Nils groaned. “Oh, Hendrix, you asshole.

The other snow leopard blinked. “Hendrix?”

“My erstwhile ‘partner.’” Nils shook his head. “Up and decided he’d rather be a ‘she,’ asked for reassignment. That’s why I was in maintenance to begin with, fixing me up for my next operator.” He growled. “I hope she ended up with VD.”

“But they don’t have VD anymore,” the other snow leopard said. “Nanomedicine cured all varieties of it before you were even made.”

“I know,” Nils said. “But I can still hope she got it anyway. She…he…was such an idiot. And the reason I’m stuck with this stupid name.”

“Um…what is your name?” the other snow leopard asked. “I’m Uncia, by the way.

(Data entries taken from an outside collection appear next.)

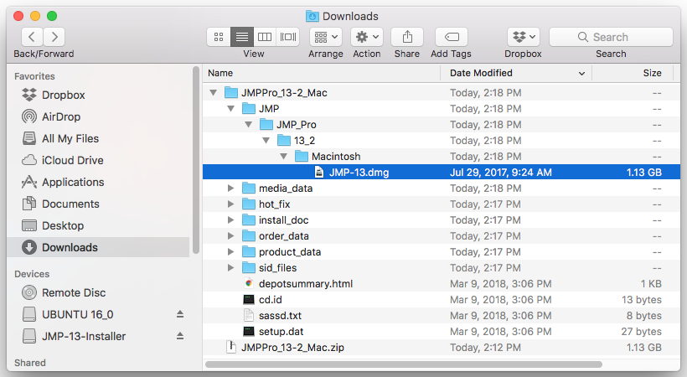This screenshot has height=377, width=687.
Task: Open AirDrop in the sidebar
Action: click(61, 116)
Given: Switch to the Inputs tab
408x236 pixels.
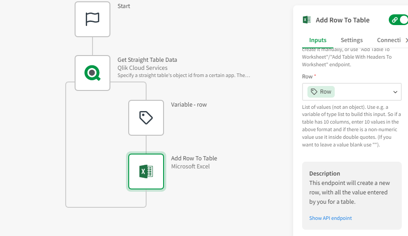Looking at the screenshot, I should (318, 40).
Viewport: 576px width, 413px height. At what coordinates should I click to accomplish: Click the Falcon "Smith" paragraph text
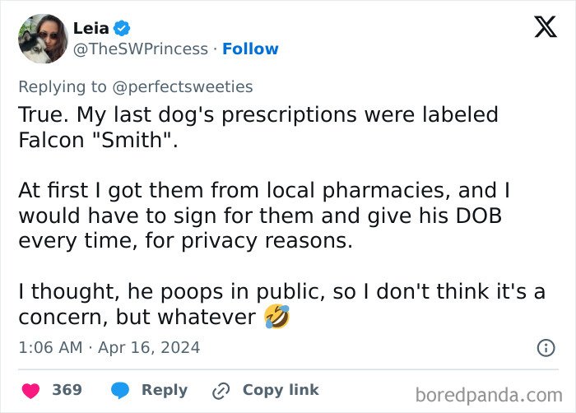pos(258,128)

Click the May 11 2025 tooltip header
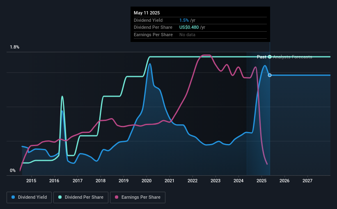point(147,13)
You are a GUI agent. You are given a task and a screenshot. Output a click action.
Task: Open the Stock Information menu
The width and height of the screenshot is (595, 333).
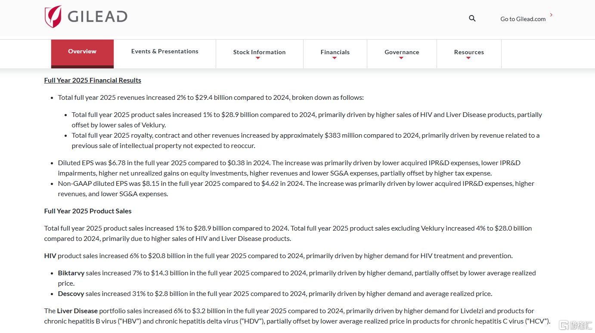260,52
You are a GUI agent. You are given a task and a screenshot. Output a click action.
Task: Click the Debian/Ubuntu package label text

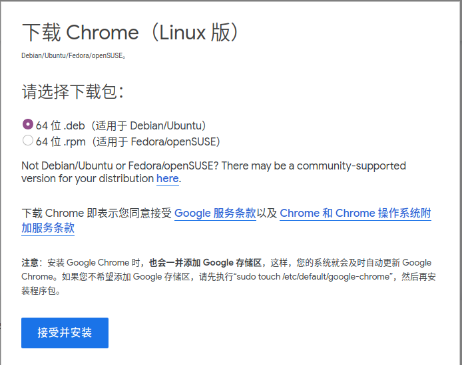pos(120,126)
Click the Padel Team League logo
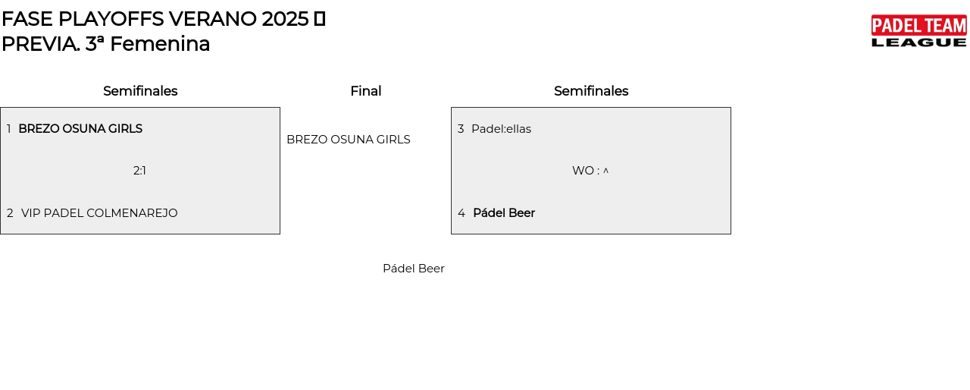970x390 pixels. (x=918, y=31)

And the woman with my ears and tail is Rochelle Seaford.”

“I thought we were all Uncia,” Nils said wryly. “I’m Nils.”

“Pleased ta meecha, Nils. I'm Kaylee, this is my other half Rhianna Stonegate,” the lynx said, confirming Nils's suspicions. She was one of the First Four: Kaylee, Kandace, Franz, and Frank (the last, sadly, had been destroyed in the line of duty).

“But Nils doesn’t seem like such a bad name,” Uncia said.

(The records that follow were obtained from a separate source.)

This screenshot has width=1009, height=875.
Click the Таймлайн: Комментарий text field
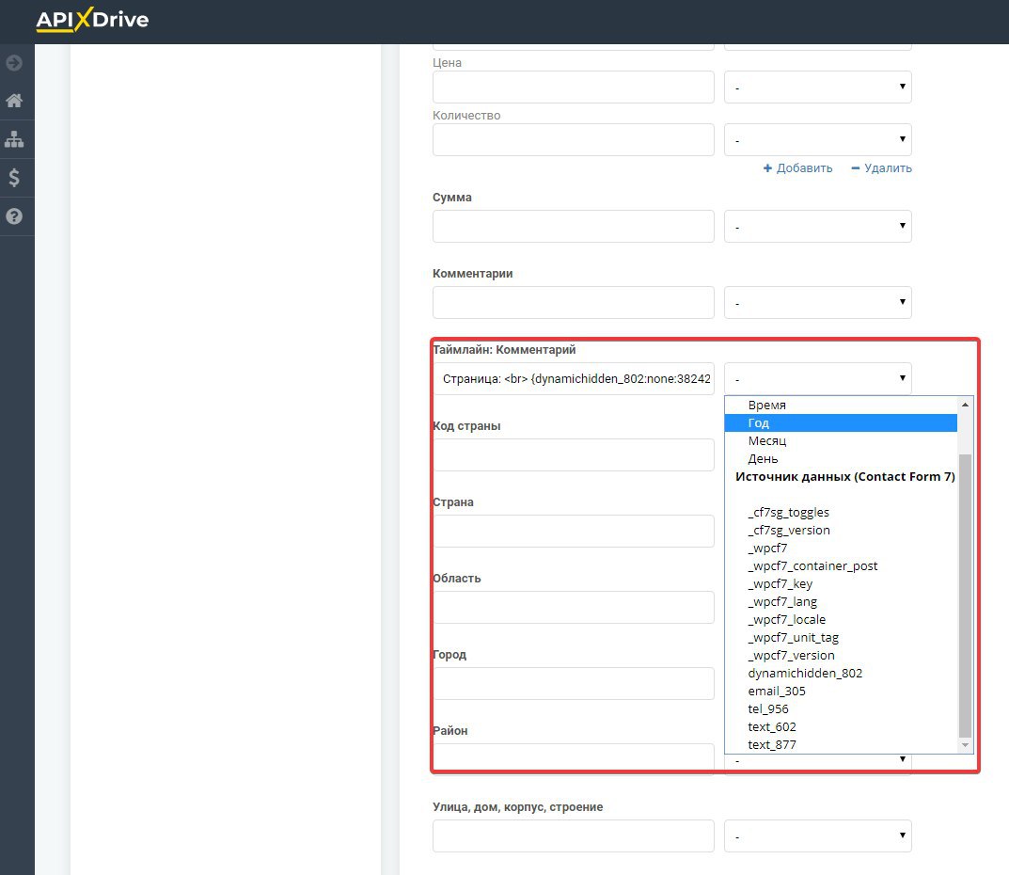[574, 378]
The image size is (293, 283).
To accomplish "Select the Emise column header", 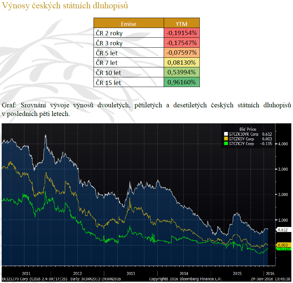I will coord(129,23).
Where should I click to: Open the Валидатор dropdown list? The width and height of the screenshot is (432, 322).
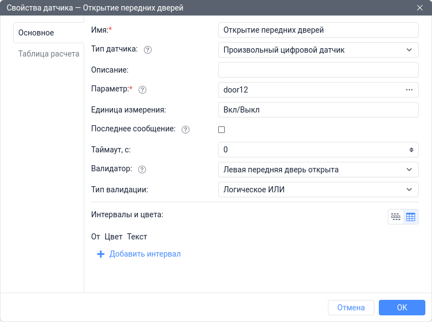click(x=318, y=170)
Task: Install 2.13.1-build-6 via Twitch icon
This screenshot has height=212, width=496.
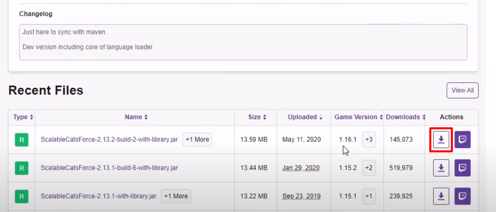Action: [462, 168]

“Never said it was my full name,” Nils said. “Hendrix fancied himself a music historian. Named me in honor of some twencen rapper.”

“Before the Steaders, yet?” Rochelle mused.

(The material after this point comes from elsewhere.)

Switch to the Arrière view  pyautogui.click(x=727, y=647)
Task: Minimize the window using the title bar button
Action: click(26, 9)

“Who are the Steaders?” Nils asked. The question was largely rhetorical. A few milliseconds brought him the answer from the networks. “Oh God. What’s happened to my planet while I’ve been sleeping?”

“I think a good way to help you catch up would be a little fast-time Nature Range,” Kaylee said.

“But…you never said what your full name was yet,” Uncia said plaintively.

Nils sighed, rolling his eyes. “If you must know…it’s Vanilla Snow.”

Separator k.png

“But why don’t you just change your name?” Uncia asked. The three RIDEs stood on a rocky promontory jutting out from a mountainside, just below the snowline, within the virtual reality setting of Nature Range. Nils glanced over at Uncia again in wonder. Her avatar had about a 20% higher voxel count than his own. She was just as gorgeous in here as outside.

Then Nils remembered her question, and snorted. “Are you kidding? It’s my name. I can’t just change who I am, even if I don’t like it. And I suppose I don’t mind being Nils so much.”

“When I booted I was just 'K-3',” Kaylee said. She continued on, dryly. “I understand the German Shepherd triple-zero had the K-9 designation, but…ah think they ended up calling him Klein or Klink or somethin' like that.”

“Yeah, well…my name was one of the first things I got, and it just wouldn’t feel right to dump it.” Nils slumped on the stony terrace, placing his muzzle on the ground between his paws. “Thirty-five years…God. No wonder I’m in a civvie garage. Our service life was supposed to be five years. From state-of-the-art to antique in the blink of an eye.”

“We've got enough in our slush fund to bring you up to date,” Kaylee said, eyeing a distant brown hare down the slope. “You've got a solid 002-series chassis. Though if you want we can do a core transplant into something brand new. Won't be a Donizetti, a'course.”

Nils shook his head. “This is my body, and I’m sticking to it.”

“That's what I thought you'd say,” Kaylee said. “Wouldn’t say any different myself, you get right down to it.”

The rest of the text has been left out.